I have immense respect for this group and all they do, but I have to admit I was a bit disappointed with this program, although I think my own high expectations are mostly to blame. I wanted it to be geared to people who already know this stuff but want to go deeper, but the interest (at least in the LibGuides group) was at a more basic level.
But back to the praise. If for some reason you’re not familiar with the BIGWIG folks some of the reasons to love them include their incredible initiative, their dedication to making the process open and inclusive, to exploring new technologies, and to putting all their resources out on the public web.
Jason Griffey began by explaining that BIGWIG began as the Blogs, Interactive Media, Groupware, and Wikis Interest Group, but really they have carved out their own space. They have a site where they worked to democratize the process. They made a list and let people vote on what they wanted to see presented. They found people to present on those topics and asked them to put their presentations online before the conference. The goal was to push presentations out and bring conversations to annual, to allow us to talk about these things and find ways to use them in our libraries. There was also a WordCat APIs discussion going on live online during the showcase.
The presenters gave 5 minute versions of their presentations, then they broke out to tables for discussion. The program was also being live streamed.
Lorena O’English’s presentation was on citation bookmarking tools like Zotero, CiteULike, and Connotea. They’re all free and powerful resources. Zotero is open source and has a big community and money behind it. It’s a great way to do outreach – giving them a tool. Zotero was created to work with scholarly resources, it integrates all the steps of the research process into one place.

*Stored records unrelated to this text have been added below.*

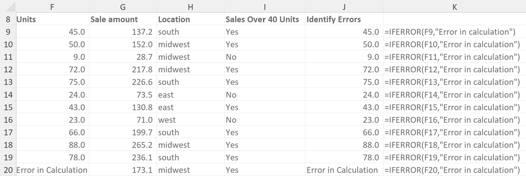Screen dimensions: 526x176
Task: Select the 'Identify Errors' header cell
Action: click(334, 19)
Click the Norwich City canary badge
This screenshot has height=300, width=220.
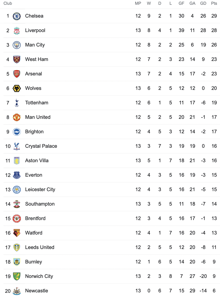(17, 276)
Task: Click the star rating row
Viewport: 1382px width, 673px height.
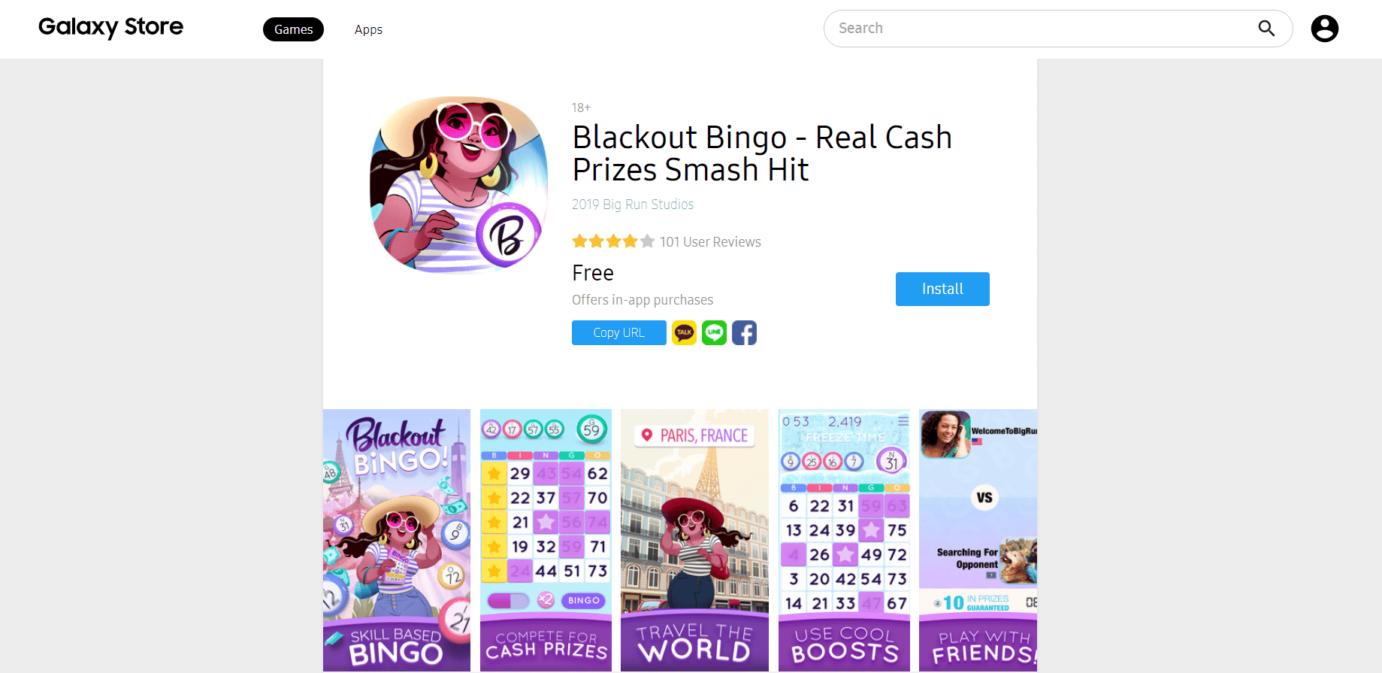Action: coord(613,241)
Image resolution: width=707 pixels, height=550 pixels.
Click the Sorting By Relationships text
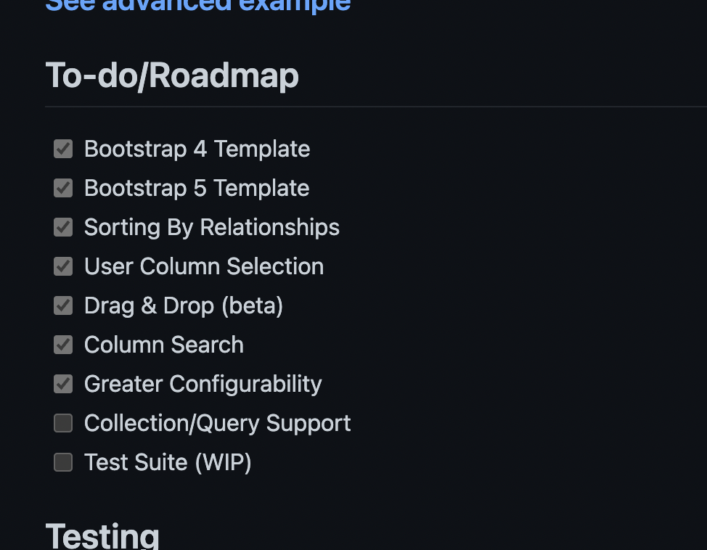tap(212, 227)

David Lee King’s presentation was Community Building & Experience. What do people do on our website besides content ? They’re having an experience. Hopefully it’s a good one.
Rachel Vacek’s presentation was Apps in Facebook & Opensocial, and Why Librarians Should Pay Attention.
Cindy Trainor’s presentation was on LibGuides for web based content management. She was particularly excited about cool things you can do with RSS.
Jason Griffey’s presentation was Video 2.0 and the new Media Revolution. We had 6 people watching the live stream at that point. Increasingly tools allow this. Gik – streams live to the internet from your cell phone.
Katie Dunneback was not there but her presentation was on Niche Social Networks: The Power of Yarn like Ravelry which are very different than MySpace/Facebook. [As an aside – MyFolia is another fun one – for gardeners.]
Robin Hasting’s presentation was on OpenID.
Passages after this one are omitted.